## TASK TO COMPLETE
Each line of the data below containing "agent" needs to be listed.
※ ※ ※
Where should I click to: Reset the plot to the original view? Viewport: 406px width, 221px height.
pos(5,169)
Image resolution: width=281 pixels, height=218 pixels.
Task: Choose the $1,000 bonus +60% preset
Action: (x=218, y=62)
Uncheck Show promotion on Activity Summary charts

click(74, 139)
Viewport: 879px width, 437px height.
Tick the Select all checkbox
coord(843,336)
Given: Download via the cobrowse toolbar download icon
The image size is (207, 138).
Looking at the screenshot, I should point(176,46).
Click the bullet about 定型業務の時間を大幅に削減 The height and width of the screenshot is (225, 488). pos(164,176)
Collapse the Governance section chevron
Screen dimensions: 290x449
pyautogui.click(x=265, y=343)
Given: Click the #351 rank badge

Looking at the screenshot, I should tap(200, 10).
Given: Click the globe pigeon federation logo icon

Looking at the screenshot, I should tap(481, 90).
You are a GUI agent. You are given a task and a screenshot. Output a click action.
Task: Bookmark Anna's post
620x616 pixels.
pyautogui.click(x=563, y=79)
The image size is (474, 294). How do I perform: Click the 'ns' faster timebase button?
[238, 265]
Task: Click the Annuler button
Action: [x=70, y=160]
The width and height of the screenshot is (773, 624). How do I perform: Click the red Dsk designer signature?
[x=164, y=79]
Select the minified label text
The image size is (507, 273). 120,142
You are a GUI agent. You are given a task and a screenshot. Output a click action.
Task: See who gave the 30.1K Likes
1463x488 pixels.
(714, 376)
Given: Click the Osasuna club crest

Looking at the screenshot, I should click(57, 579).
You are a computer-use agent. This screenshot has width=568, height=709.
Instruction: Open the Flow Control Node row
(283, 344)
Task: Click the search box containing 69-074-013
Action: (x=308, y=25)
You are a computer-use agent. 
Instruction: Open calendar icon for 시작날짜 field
※ ※ ※
## TASK SOLUTION
You are a GUI agent. You are given a task and a screenshot. Output a click action.
You are a GUI agent. You are given a task and a screenshot. Output a click action.
You are a computer-use agent. This screenshot has width=568, height=709.
You are a computer-use agent. 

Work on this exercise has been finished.